Only protein groups with a valid measurement in two out of four replicates were subjected to the Limma algorithm. LFQ values that were missing in all replicates for a specific experimental condition were imputed using values obtained from a random distribution having a mean and an SD equal to the minimum LFQ value measured in the experiment. The random distribution was obtained with the urnorm function of the Runuran package (version 0.24) with the lower boundary set to 0.

Principal component (PC) analysis was performed using the prcomp function. GO term enrichment analyses were performed using the enrichGO function of the clusterProfiler package (version 3.2.14). The Benjamini–Hochberg FDR was set at 0.05 for the enrichment assay. For OCPs, the analysis was performed separately for PCs 1–4 on the top or bottom 5% of proteins sorted according to respective PC loadings. For OCP-OCs, either positively or negatively differentially expressed proteins (Limma, Benjamini–Hochberg FDR = 0.05) were used. The entire list of proteins detected in each dataset was used as the background.

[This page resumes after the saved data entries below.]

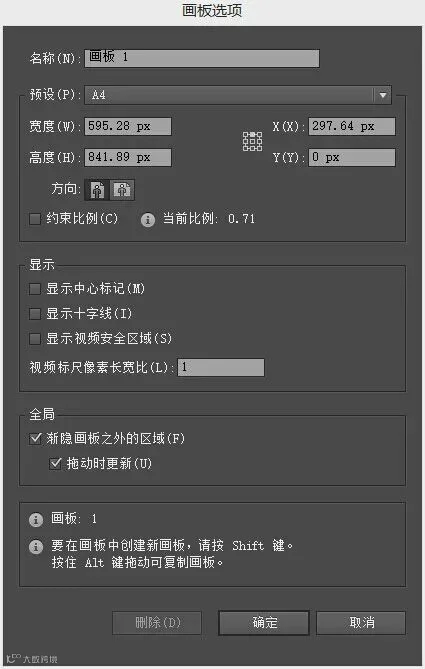Open the 预设 A4 dropdown arrow
This screenshot has height=669, width=425.
point(382,95)

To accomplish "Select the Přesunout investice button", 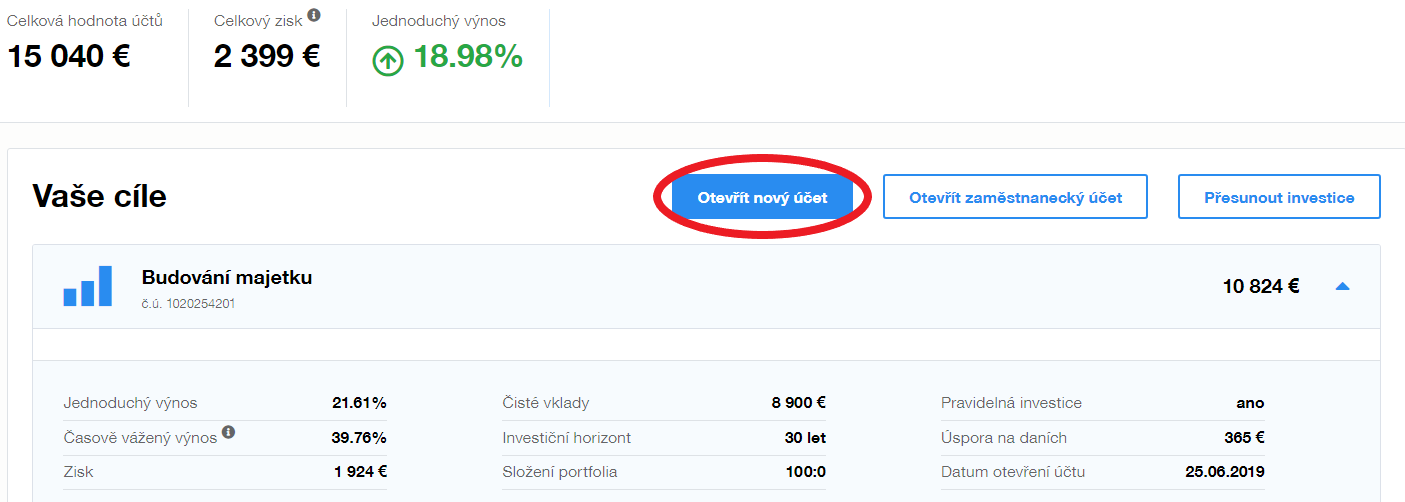I will tap(1279, 197).
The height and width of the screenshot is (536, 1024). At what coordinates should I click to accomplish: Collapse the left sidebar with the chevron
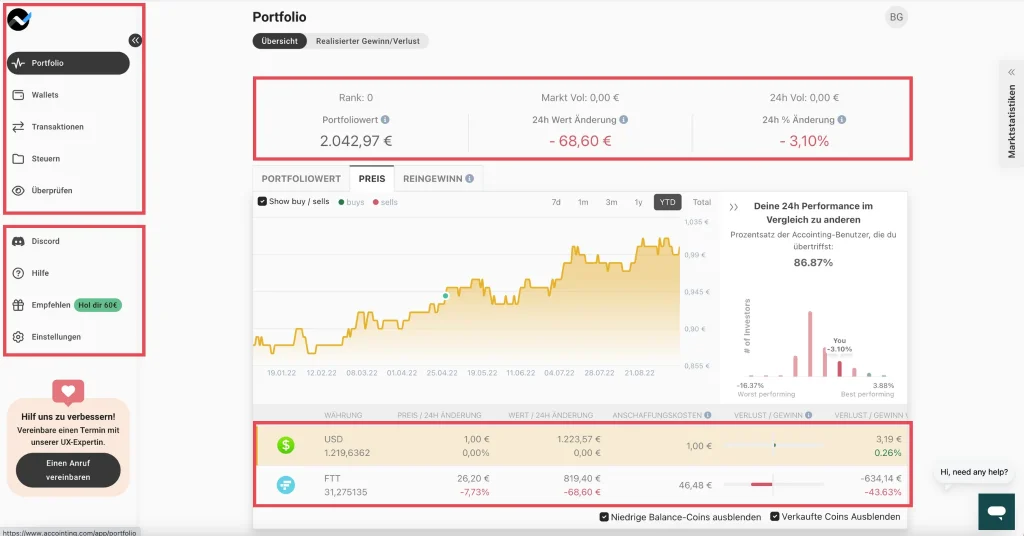point(135,40)
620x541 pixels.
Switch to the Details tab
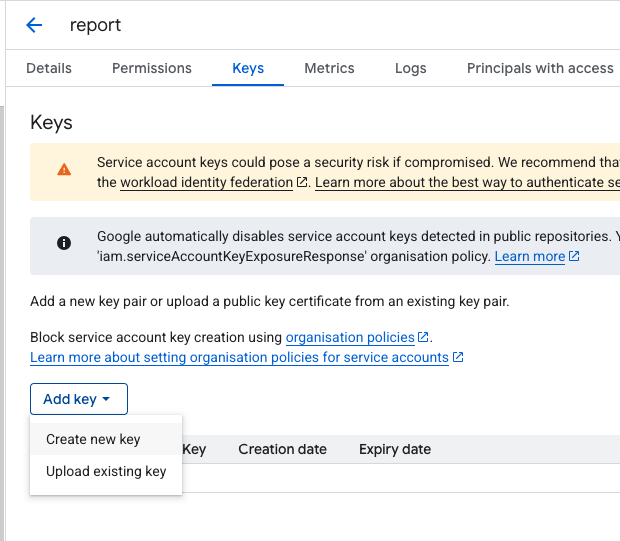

All R scripts used in data analyses and figure generation are available upon request.

Western blot analysis

One microgram of total protein was loaded onto a 12% polyacrylamide gel. The proteins were blotted onto a nitrocellulose membrane. For the detection of RAGE and PP2Ac, membranes were blocked with 5% BSA in TBST and probed with an anti-RAGE (Abcam, Cat#: Ab3611) or anti-PP2Ac (R&D, Cat#: AF1653) antibody, followed by incubation with peroxidase-conjugated donkey anti-rabbit IgG (BioLegend, Cat#: 406401). For the detection of S100A8/A9, membranes were blocked in 10% skim milk in PBST and probed with goat polyclonal antibodies against S100A8 (R&D, Cat#: AF3059) and S100A9 (R&D, Cat#: AF2065), followed by incubation with peroxidase-conjugated rabbit anti-goat IgG (Jackson ImmunoResearch Labs, Cat#: 305–035–045). Chemiluminescence detection was performed with Clarity western ECL (Bio-Rad, Cat#: 170–5061), blots were captured with a ChemiDoc XRS + molecular imager (Bio-Rad), and densitometry was evaluated with Image Lab (Bio-Rad).

Statistical analysis

All data are presented as the median (line), 25th–75th percentile (box) and range (whiskers). An exact two-tailed Mann–Whitney test was performed for comparisons of two groups. To compare multiple groups to a single control, an exact Kruskal–Wallis test followed by Dunn’s test was performed. For all quadruple comparisons (i.e., inflamed and control WT/tnf-α−/−, inflamed and control iOCP/hOCP, etc.), the effect of each experimental condition on the four experimental groups was examined separately using an exact Kruskal–Wallis test; those few that did not produce significant results were not analyzed further. All other effects were then tested separately using exact two-tailed Mann–Whitney tests, and multiple comparisons within each experiment were adjusted using the Bonferroni correction. To compare iOCPs to hOCPs, which were dependent variables as they came from the same mouse, an extra penalty and Holm correction were used to adjust for multiple comparisons. P values less than 0.05 were considered significant.